Patients suffering from medullary thyroid cancer will also require long-term surveillance consisting of measurements of calcitonin and/or CEA levels every 6 months for 1 year and then annually thereafter. If the patient were to have an elevation in calcitonin and/or CEA levels, an ultrasound of the neck should be performed to evaluate for recurrent local disease.
Case Conclusion
The patient undergoes a successful total thyroidectomy with central and modified left lateral neck dissection. She is discharged on postoperative day 1 on thyroid hormone replacement. At 6 months, her calcitonin level is 3 pg/mL and her CEA is 0.5 ng/mL. At her 1-year visit, her calcitonin and her CEA levels are unchanged.
TAKE HOME POINTS
· 75% of medullary thyroid cancers are sporadic, and 25% are inherited in syndromes such as familial medullary thyroid cancer, MEN 2A, and MEN 2B.

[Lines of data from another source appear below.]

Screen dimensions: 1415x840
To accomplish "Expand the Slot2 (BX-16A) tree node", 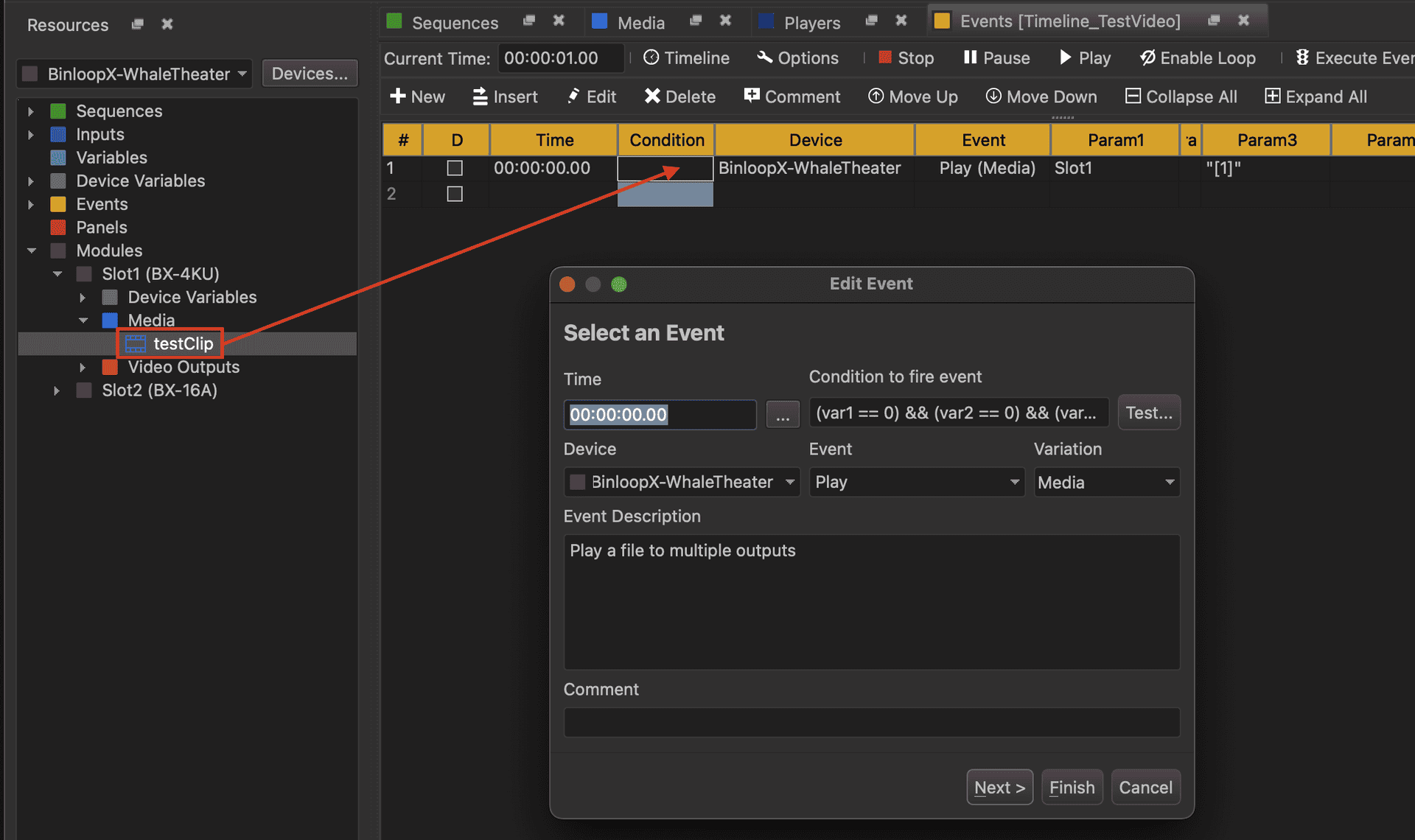I will [57, 391].
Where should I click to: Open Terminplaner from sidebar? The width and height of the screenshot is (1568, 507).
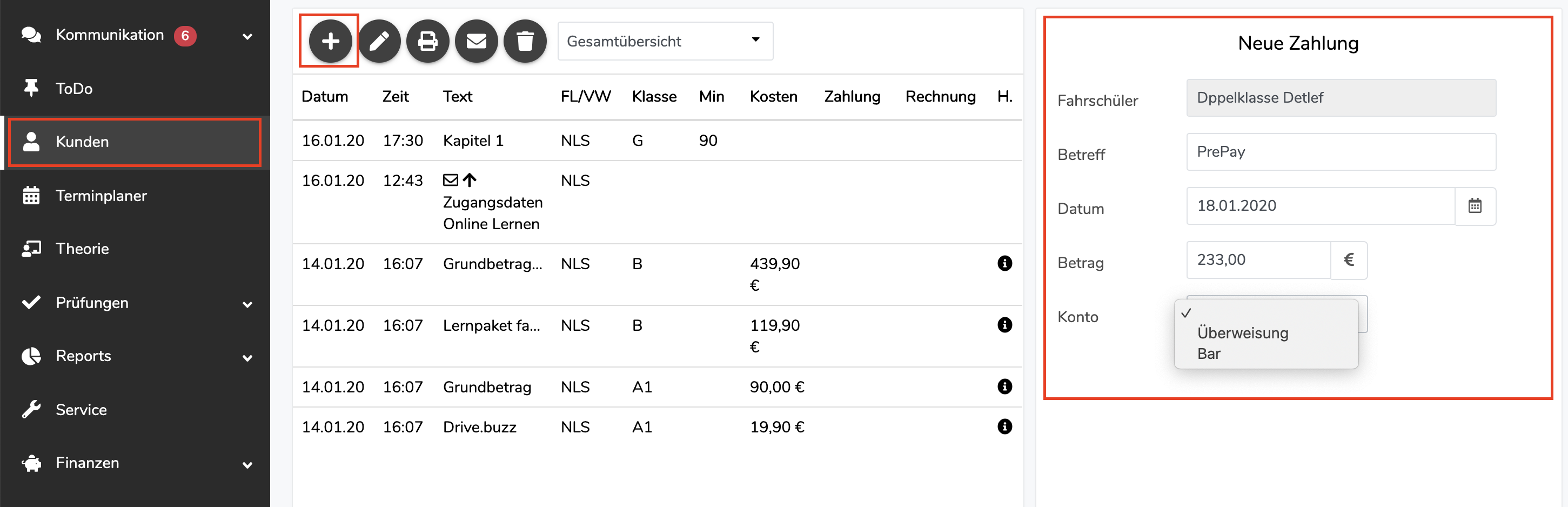pyautogui.click(x=101, y=195)
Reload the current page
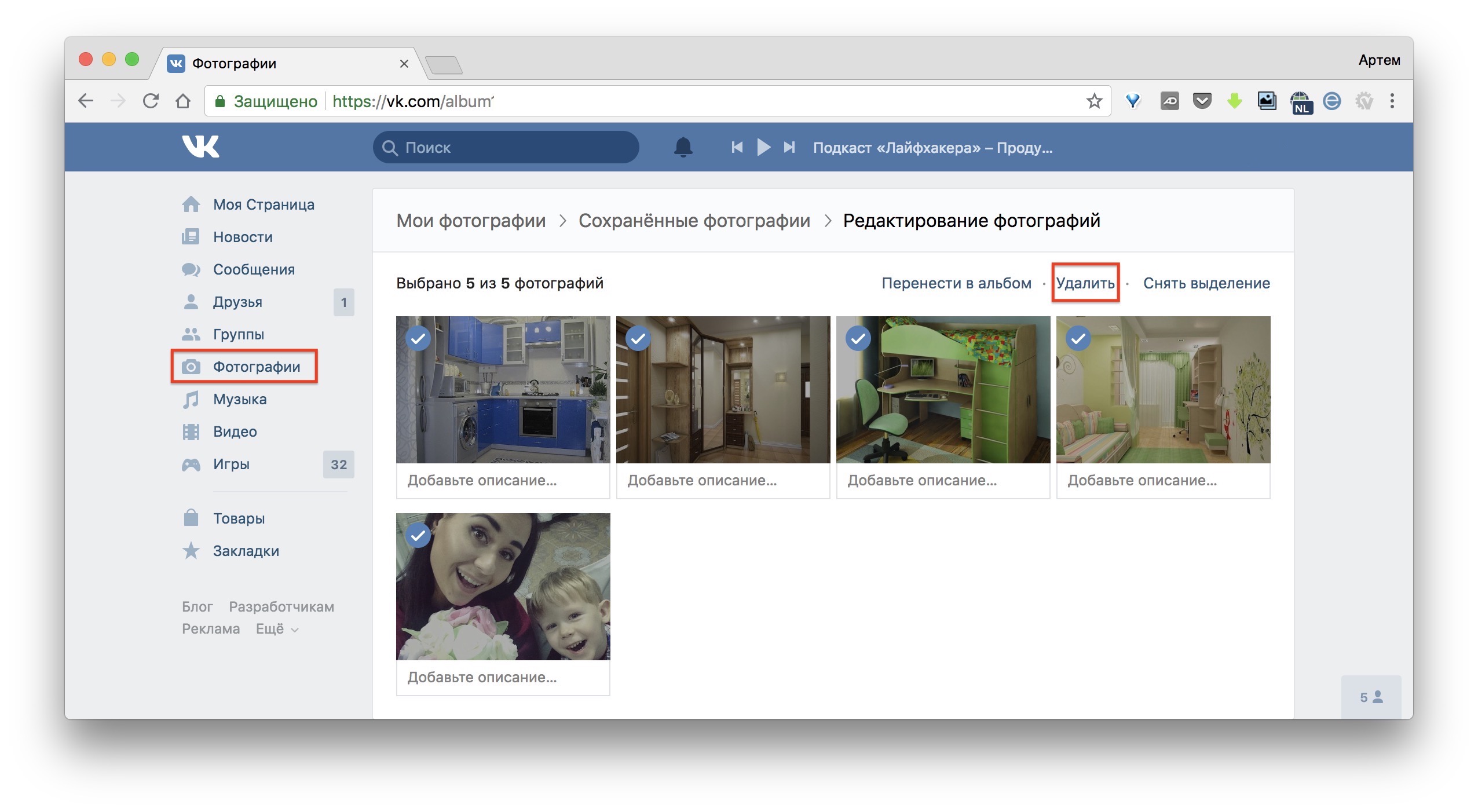The image size is (1478, 812). (x=151, y=101)
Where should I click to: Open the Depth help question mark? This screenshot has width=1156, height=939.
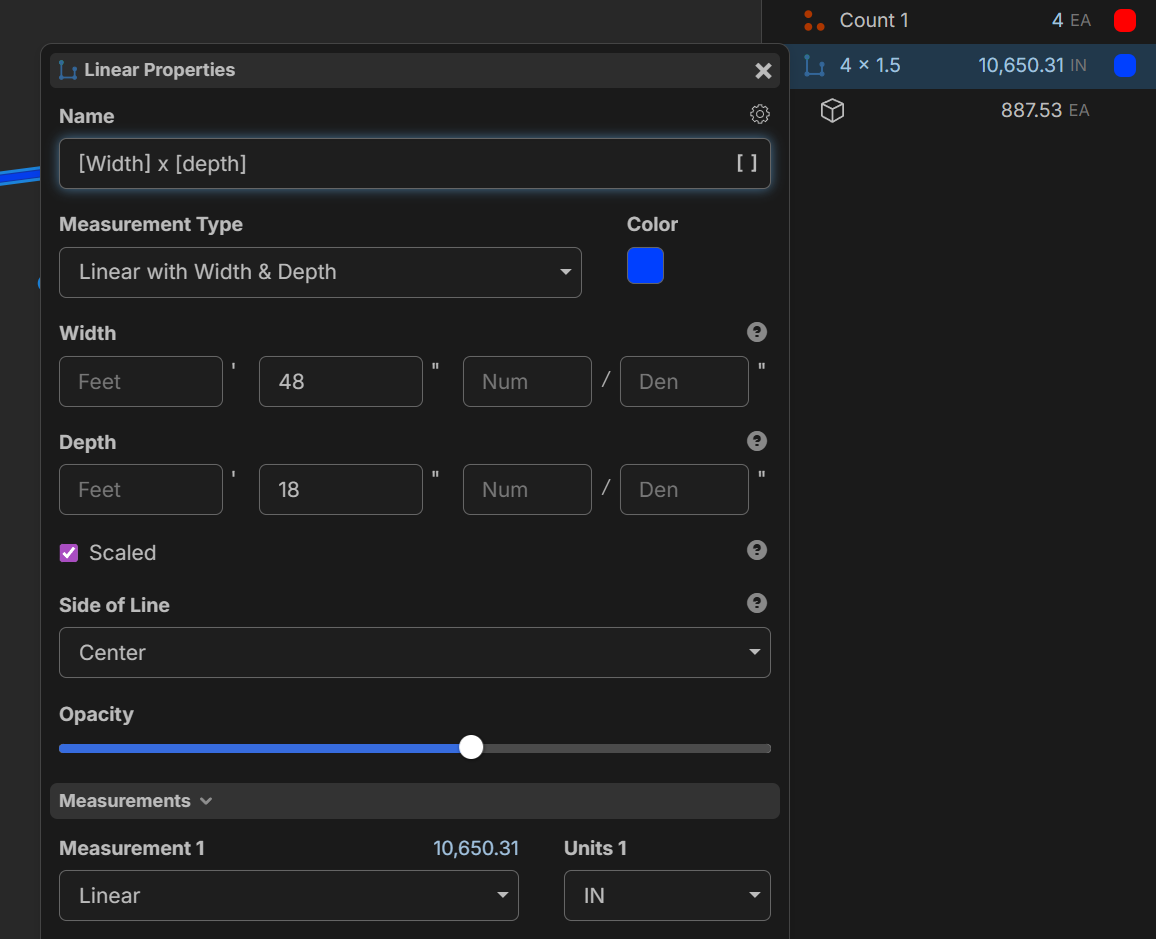[x=757, y=442]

· Tumors secrete calcitonin, CEA, serotonin, ACTH, calcitonin gene-related peptide (CGRP).
· Tumor is of C cell origin, so radioactive iodine therapy is ineffective.
· If patients are RET mutation carriers, prophylactic total thyroidectomy is recommended based on the specific mutation and level of risk for developing MTC during childhood, with level 3 needing surgery within the first 6 months of life, level 2 by age 5, and level 1 between ages 5 and 10.
· If patients have pheochromocytoma, it is operated on first to avoid hypertensive crisis.
· Surgical treatment includes total thyroidectomy and central neck dissection; if lateral neck lymph nodes are involved, perform modified lateral neck dissection.
· Long-term surveillance includes measurement of calcitonin and CEA.
SUGGESTED READINGS
American Thyroid Association Guidelines Task Force; Kloos R, Eng C, Evans D, et al. Medullary thyroid cancer: management guidelines of the American Thyroid Association. Thyroid. 2009;19:565–612.
Duh Q-Y, Clark OH, Kebebew E. Atlas of Endocrine Surgical Techniques. Philadelphia, PA: Saunders Elsevier, 2010.
Lal G, Clark OH. In F. Brunicardi, ed. Schwartz’s Manual of Surgery. New York, NY: McGraw-Hill, 2006:943–988.
Pinchot S, Chen H, Sippel R. Incisions and exposure of the neck for thyroidectomy and parathyroidectomy. Operat Tech Gen Surg. 2008;10:63–76.
Shaha A. Complications of neck dissection for thyroid cancer. Ann Surg Oncol. 2008;15:397–399.
Sippel R, Kunnimalaiyaan M, Chen H. Current management of medullary thyroid cancer. Oncologist. 2008;13:539–547.